Even though we are in the throes of the glory of midsummer, I have undertaken two huge projects that have kept me indoors far more often than I would like to admit.  The first project is attempting to read “1Q84” by Haruki Murakami in the original Japanese.  For barely an intermediate student of Japanese, this is a huge undertaking.  I have fully translated a single page.  In doing so, I have gathered the essential tools around the two volume novel in a prominent corner of my living room so it will be relatively easy to pick it up whenever I have a few moments.

The second project is building a distro-less Linux installation on my netbook.  A couple months ago I got a Samsung NC20.  I tried to install Ubuntu 9.04 on it but the installer wouldn’t launch due to a video driver problem.  After reading about others having the same problem, I played with Gentoo for a while.  That caused me some pain and eventually, my compiler inexplicably broke.  In the course of my journey, I learned that the computer has hardware crypto so I set off playing with hard disk cryptography and hardware random number generation.  Since it’s there I want to use it and, since I don’t want to use Gentoo anymore, I basically have to do linux from scratch.  I had an inclination to do that right from the beginning but the practical side of me wanted to just be done with the installation process.  After hitting a few snags, I decided to go ahead and treat it as a project and reacquaint myself with the state of the art of the GNU/Linux world by building every package from source.

So those are they, my magnum opera.  I have no fear that they will not get done but my progress will accelerate as the glory of Seattle’s summer fades into grey.  For now, I’m content to procrastinate on them whenever the sun is shining.

Jesus is delicious

2009.07.12 - One Response

I was baptized in the Methodist Church in my hometown in Illinois.  Church was fun for me when I was small.  The old people were all nice to me.  I loved singing the hymn’s.  They had a childrens’ time that always felt special.  But the thing I loved most was the monthly communion.  They would bring tiny cups of grape juice and little bits of bread.  I was a little confused about the bread being the body of Jesus and the grape juice, his blood.  But, I gotta tell you, Jesus is delicious.  I think my love of French baguette stems directly from my experiences with communion at the Methodist church.

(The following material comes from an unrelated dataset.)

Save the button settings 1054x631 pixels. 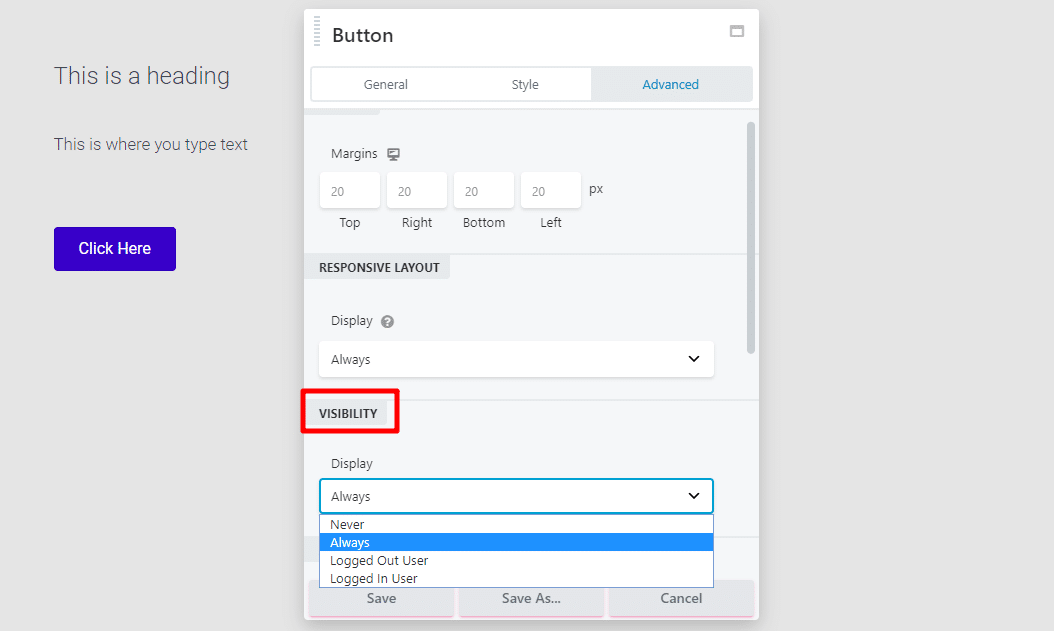pos(381,598)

In later life, I couldn’t reconcile my belief in the equality of all beings and the Christian ideology so I decided that I couldn’t call myself a Christian.  Ultimately, Christianity makes itself very clear with its multiple choice test.  Do you take Jesus as your lord and savior?  Uh, I guess so.  Do you agree that all who do not believe that Christ is the son of God will go to hell?  No, I know lots of nice people who do not believe this.  Verdict: Not Christian.  After more thinking and talking to people who also think, I decided that Christianity and all religions are unnecessary, even harmful.  I still have friends who consider themselves Christian and I don’t fault them for it.  I just don’t subscribe to any.  They kind of boil down to cliques.  Mine is better than yours, etc.  And, they all seem interested in teaching you what happens when you die.  What an irresponsible thing to teach a young person.  Teach them how they should live.  It makes sense to mention to children about the finiteness of life and how that makes life itself precious.  It doesn’t make sense to tell them that when they die, they will go to a beautiful place and meet their dear aunt Jane who passed years ago.  These fantasies are confusing and useless.  Tell them only that they should take care of themselves, spread as much love as they can, and contribute a gift to the world, regardless of how small.